Greet the children as they arrive.
Show the children the video “Tulips from Bulbs (Full 30 Day Time Lapse).” After watching the video, ask:
- What did you notice about the tulips as they grew?
- What happened to the flowers at the end of the video?
- Bulbs can grow flowers multiple times. What would you expect the bulb to do if you put it in water again in the future?
- Why might people want to plant flower bulbs in their gardens instead of flower seeds?
Exploring the passage
Say a prayer.
Provide context for the lectionary reading (John 11:1-45).
- This story comes from the New Testament Gospel of John.
- Right before this story takes place, Jesus has trouble. While visiting Jerusalem for a holy festival, several fellow Jewish people beg Jesus to tell them if he is the chosen one sent by God. Jesus reminds them that all he does is for his father and that he is like a shepherd leading sheep. The people become angry and threaten to throw stones at him. Later they try to arrest Jesus, but he escapes.
- The story that follows this lectionary reading tells of Jewish leaders discussing ways to stop Jesus from spreading his message to the Jewish people. They are concerned the people will listen to Jesus instead of to them. The plan to arrest Jesus when he arrives in the city of Jerusalem to celebrate the holy holiday Passover.

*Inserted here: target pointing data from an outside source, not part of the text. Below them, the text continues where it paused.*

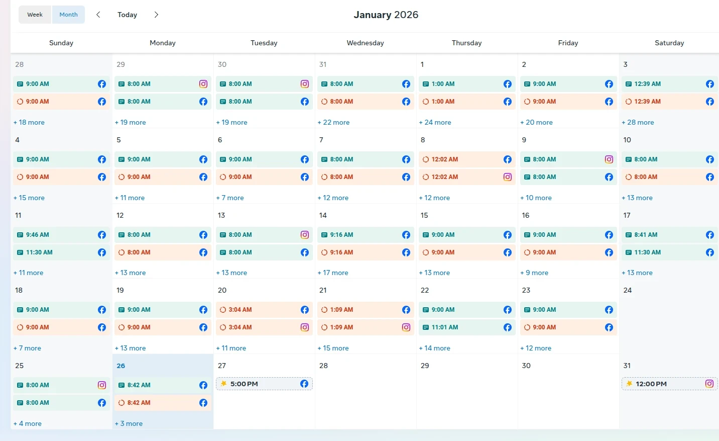This screenshot has width=719, height=441.
Task: Click Instagram icon on January 9 post
Action: click(x=609, y=159)
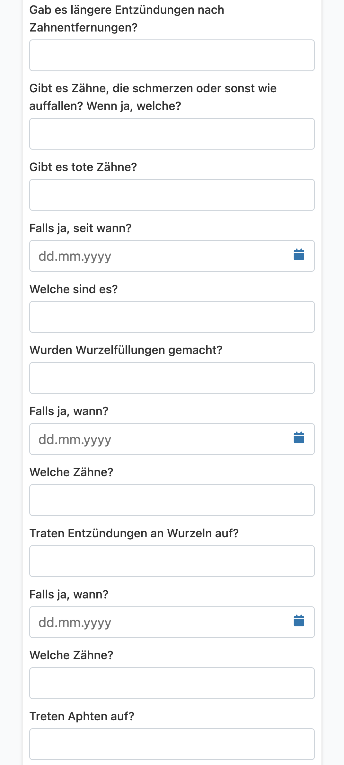Open calendar icon for root inflammation date field
This screenshot has height=765, width=344.
(x=299, y=621)
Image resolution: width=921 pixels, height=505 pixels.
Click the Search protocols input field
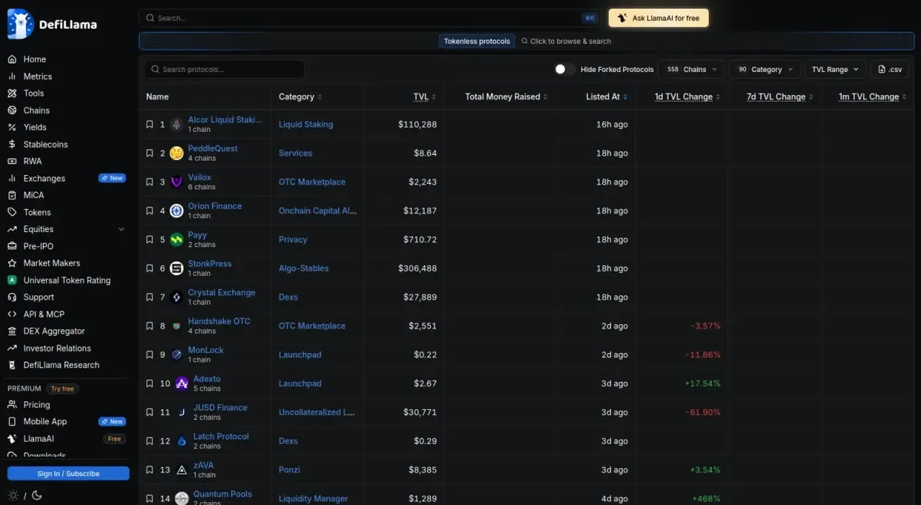(224, 69)
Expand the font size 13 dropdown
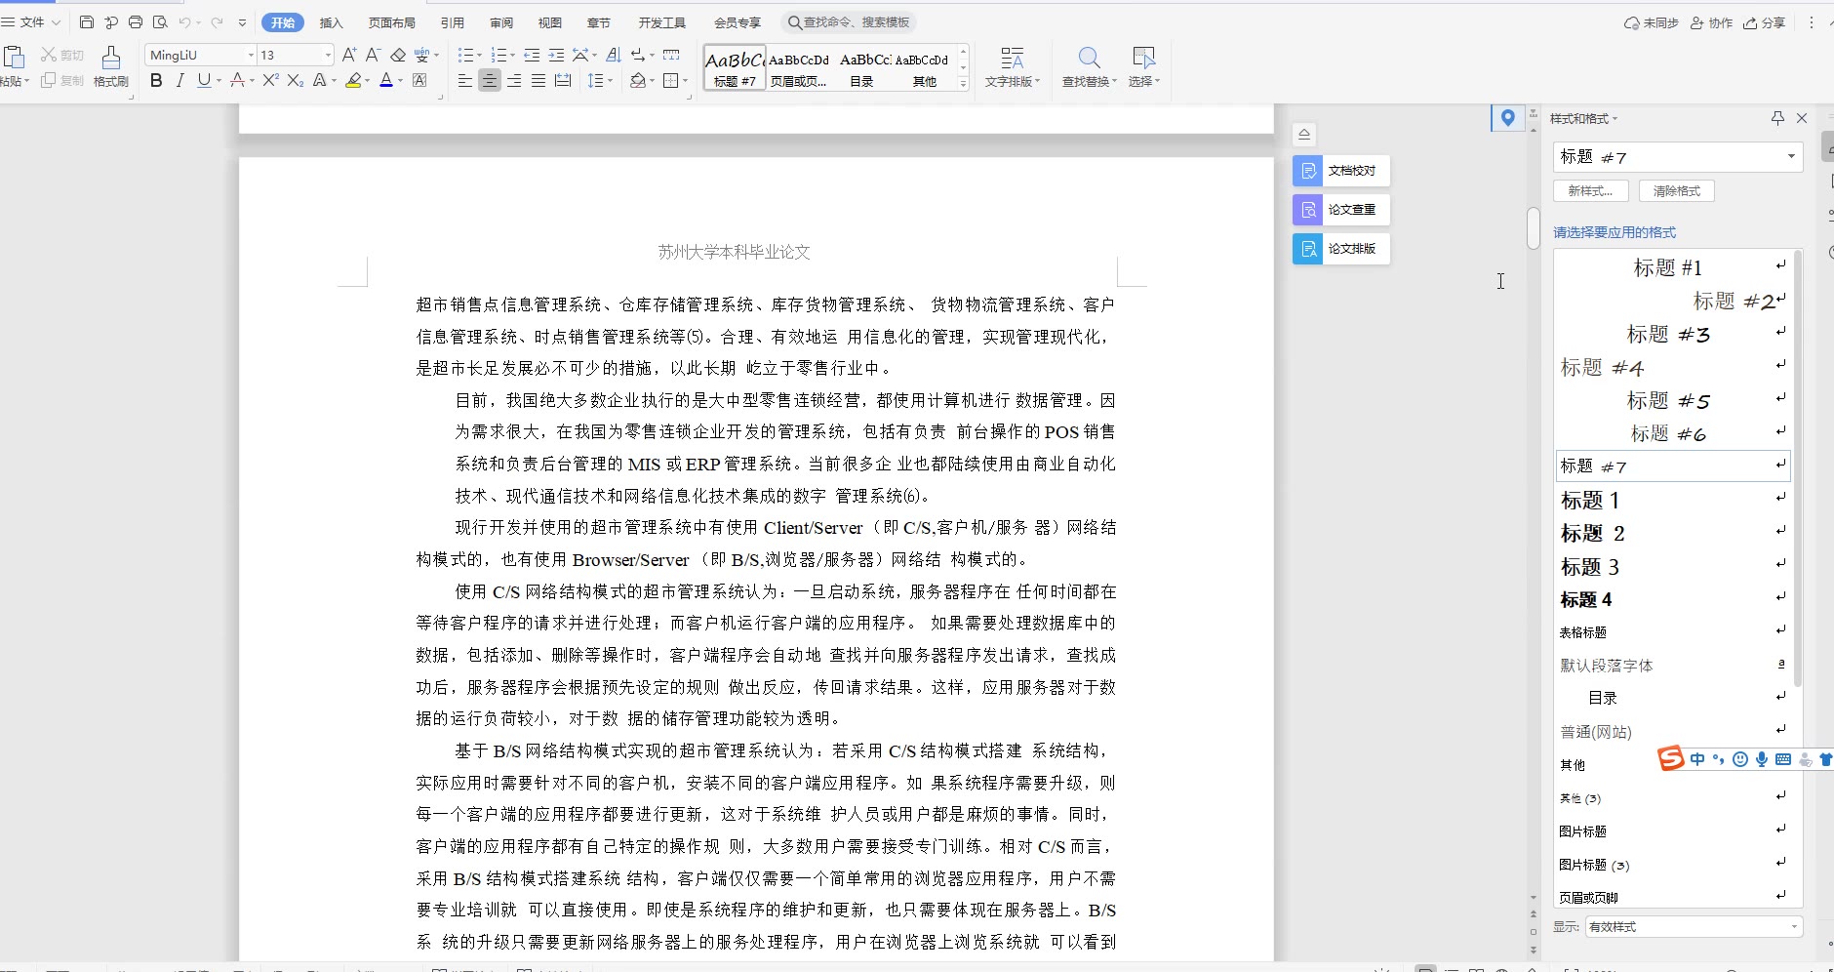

Read aloud John 11:1-45. This is a long, detailed story, so it may be difficult to keep the children’s attention throughout it. As an alternative to reading the actual text, you can download and print this condensed retelling of the story through a reader’s theatre script.
After reading the story, ask the children:
- Why do Mary and Martha want Jesus to visit?
- What does Jesus choose to do? What do you think of his choice?
- How does Jesus respond when he arrives?
- How do Mary and Martha respond?
- What does Jesus do that surprises everyone?
- Why do you think Jesus resurrects Lazarus?
- Describe all of the different feelings that people express in this story. Can you identify with any of these feelings? If so, which feelings are most familiar to you? Why?
- What does this story tell us about love?
Relating the passage to our lives
Help the children consider ways that love lives on after someone or something is gone from the earth through one or both of these activities:
- Nature’s rebirth: The natural world reminds us that the beauty of God’s love is everlasting. We may feel like it is gone, but then we discover it has returned. Take a walk outdoors with the children. Encourage them to look for signs of life emerging, especially in places where plants appear dead. For example, a tree may be surrounded by dried, brown leaves. However, its branches will also have small leaf buds emerging or possibly even opening. After the nature walk, discuss the life cycles of plants. How are these life cycles like the story of Lazarus’ death and resurrection?
- They’re still with us: Gather the materials you’ll need for this activity: colored chalk, small bowls of water and drawing paper. Ask the children to share memories of pets or people who have passed away. Encourage them to focus on happy memories. (Be mindful that this activity may be challenging for children who have recently experienced significant loss.) Note that our memories of those we loved but have lost help keep them alive in our hearts. We can hold on to them through these stories. Give each child a sheet of drawing paper. Ask them to draw pictures of the memories they shared using colored chalk. Encourage them to dip the ends of the chalk pieces in the water before drawing so that the colors are vibrant. Ask the children to share their drawings with the group.
Conclude your time together by offering a prayer.